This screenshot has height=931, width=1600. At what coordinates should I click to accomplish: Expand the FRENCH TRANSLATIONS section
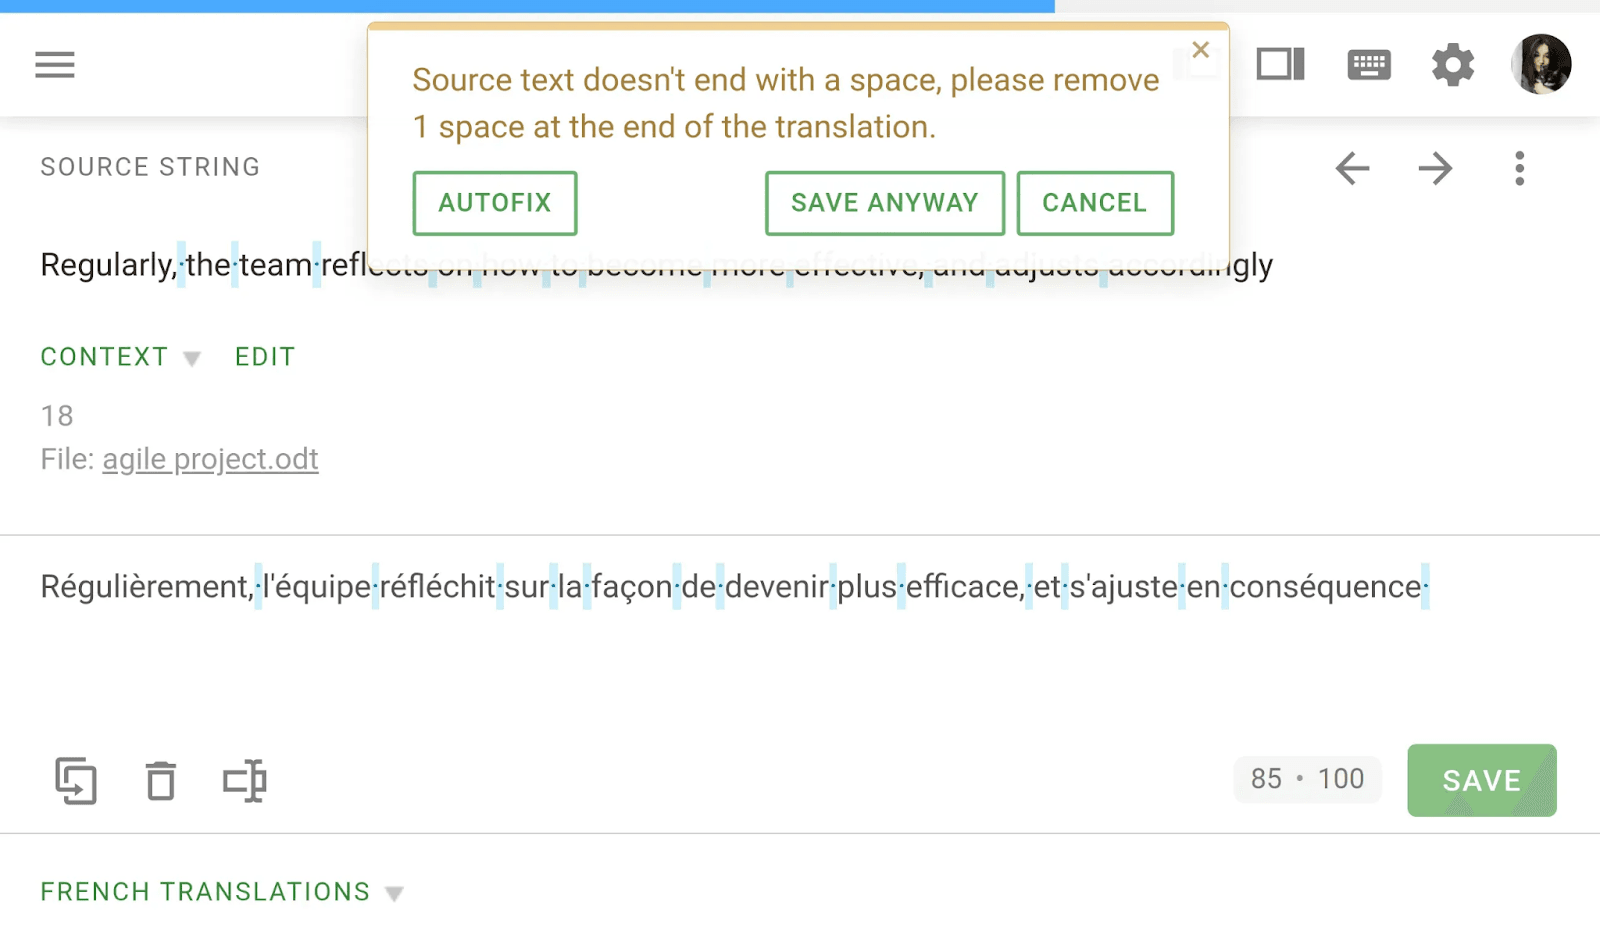pyautogui.click(x=221, y=892)
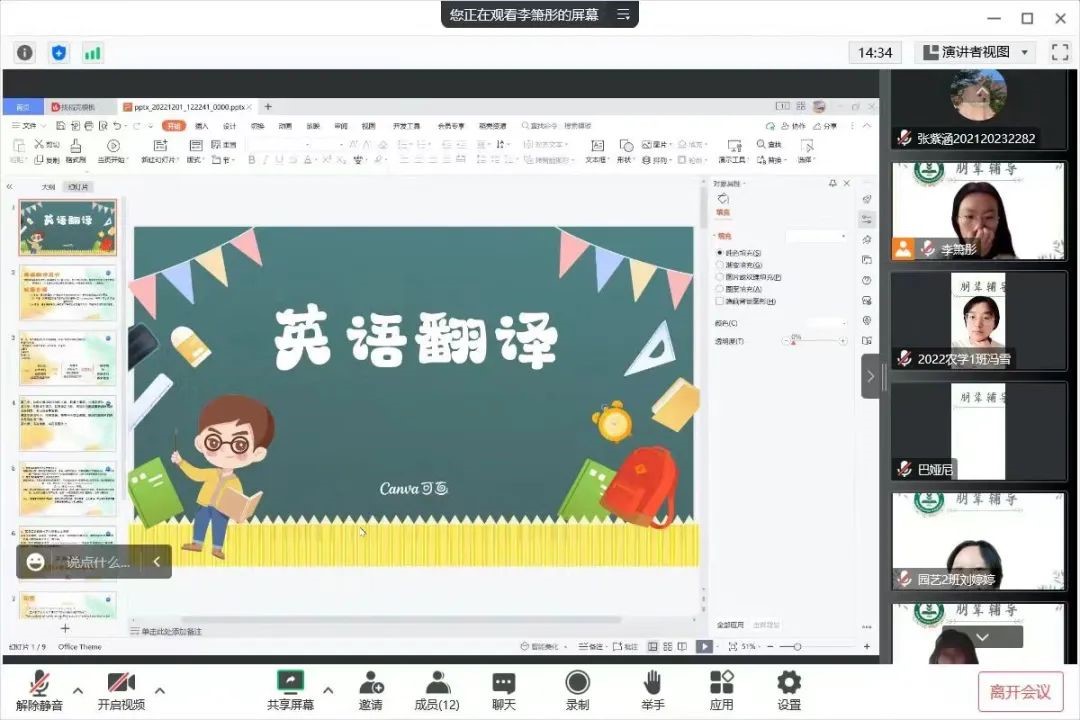Click the Share Screen icon
The height and width of the screenshot is (720, 1080).
coord(290,683)

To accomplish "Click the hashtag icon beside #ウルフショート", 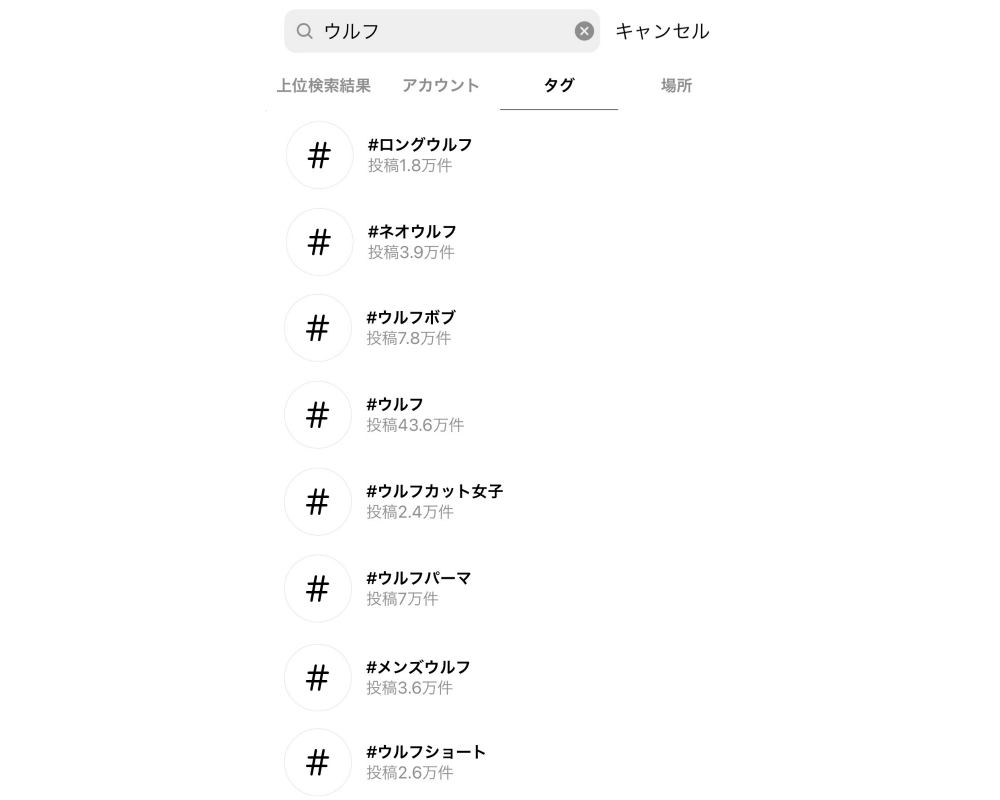I will click(318, 762).
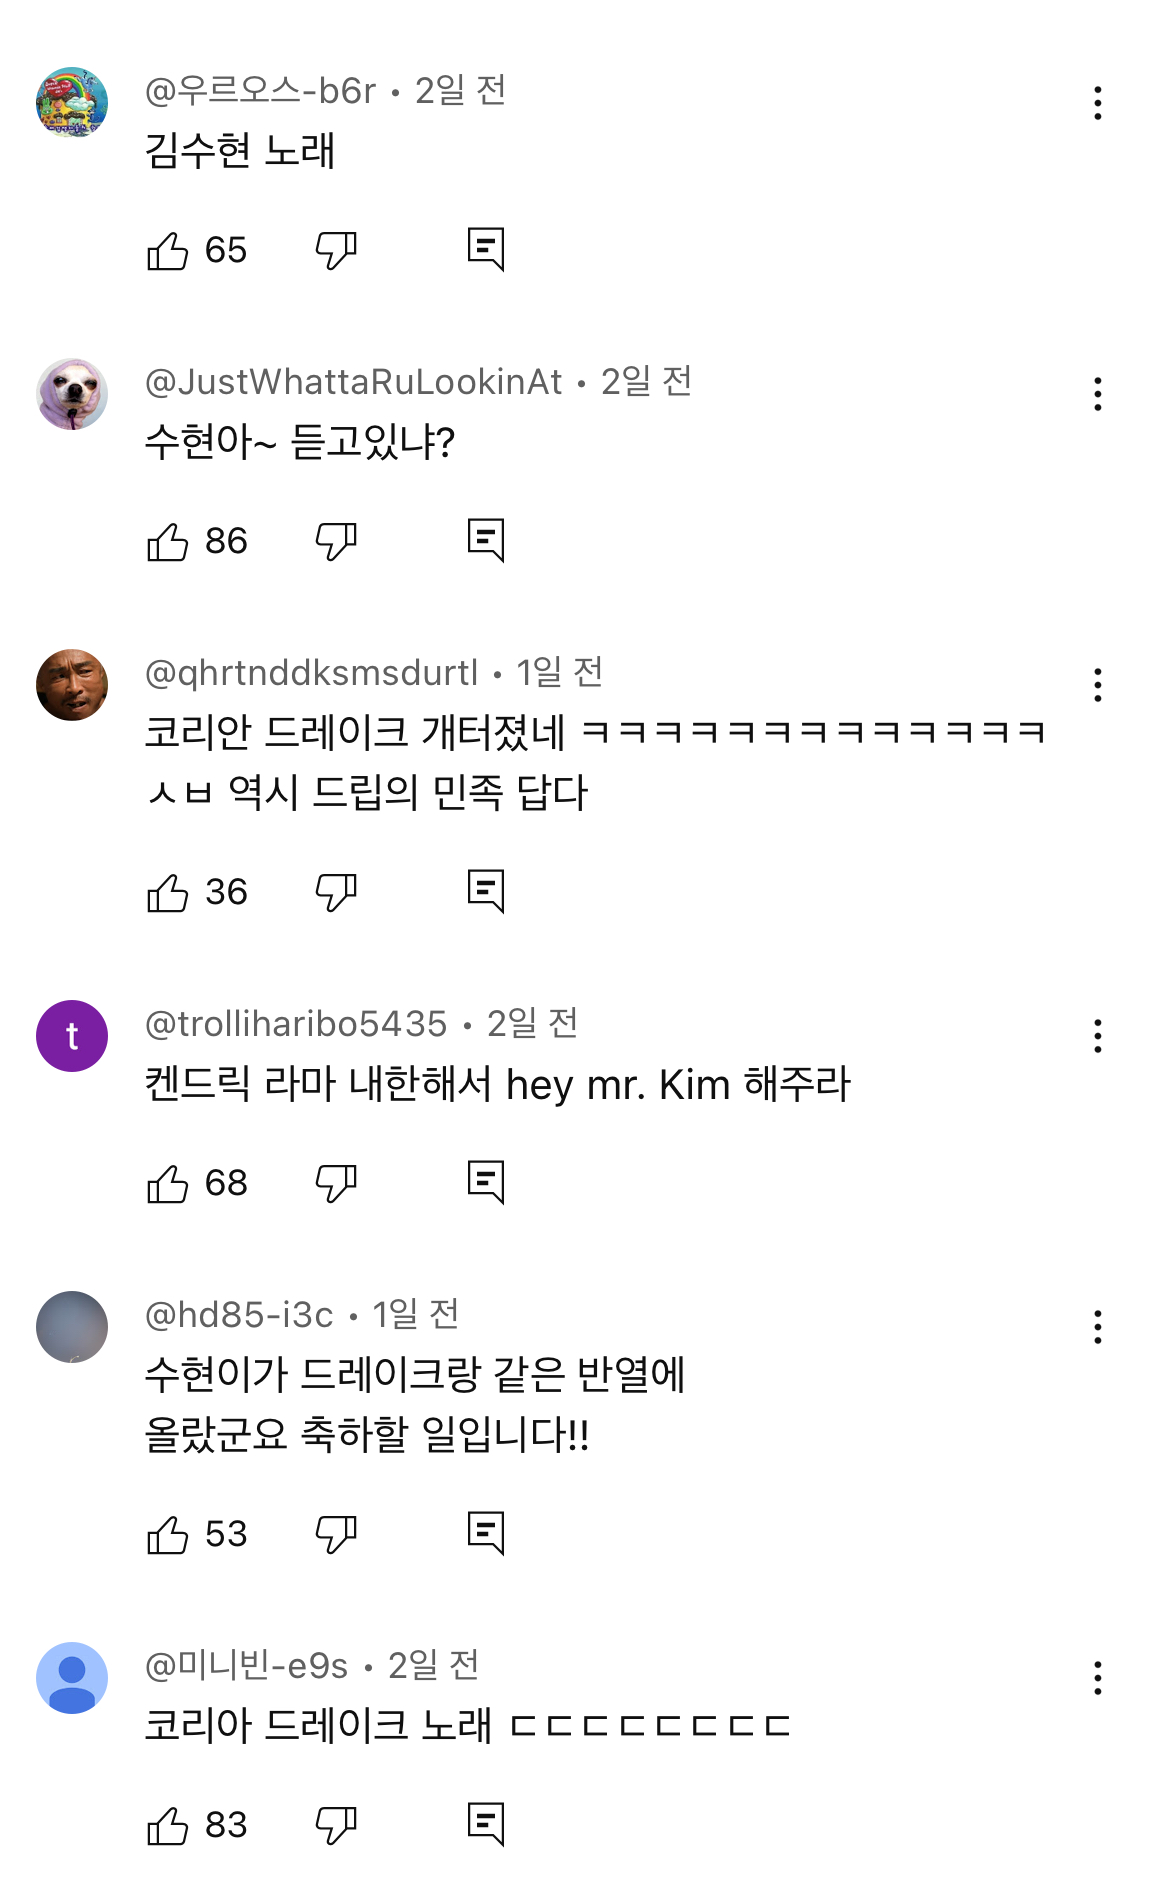Screen dimensions: 1170x1904
Task: Open three-dot menu on @trolliharibo5435's comment
Action: click(1098, 1036)
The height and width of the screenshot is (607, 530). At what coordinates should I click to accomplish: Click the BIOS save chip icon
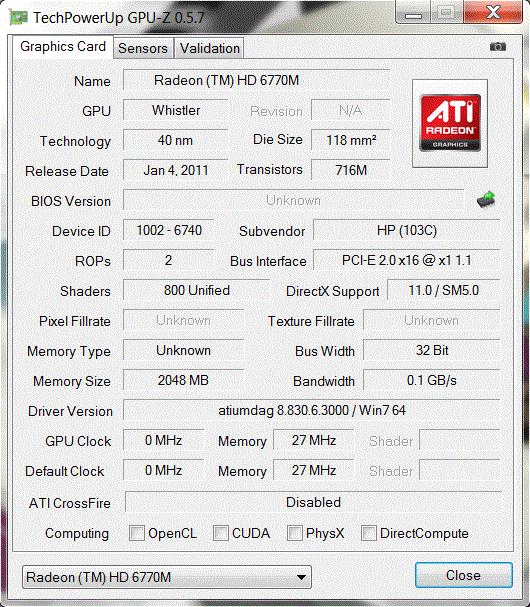(x=486, y=199)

▸ **EXERCISE PROMPT**:
Restate verbatim the lines that begin at the one holding "The height and width of the screenshot is (607, 530)." and end at the last line of the material. Exclude pictures.

▸ **ANSWER TO THE PROBLEM**:
The height and width of the screenshot is (607, 530). At what coordinates should I click to accomplish: Click the BIOS save chip icon
(x=486, y=199)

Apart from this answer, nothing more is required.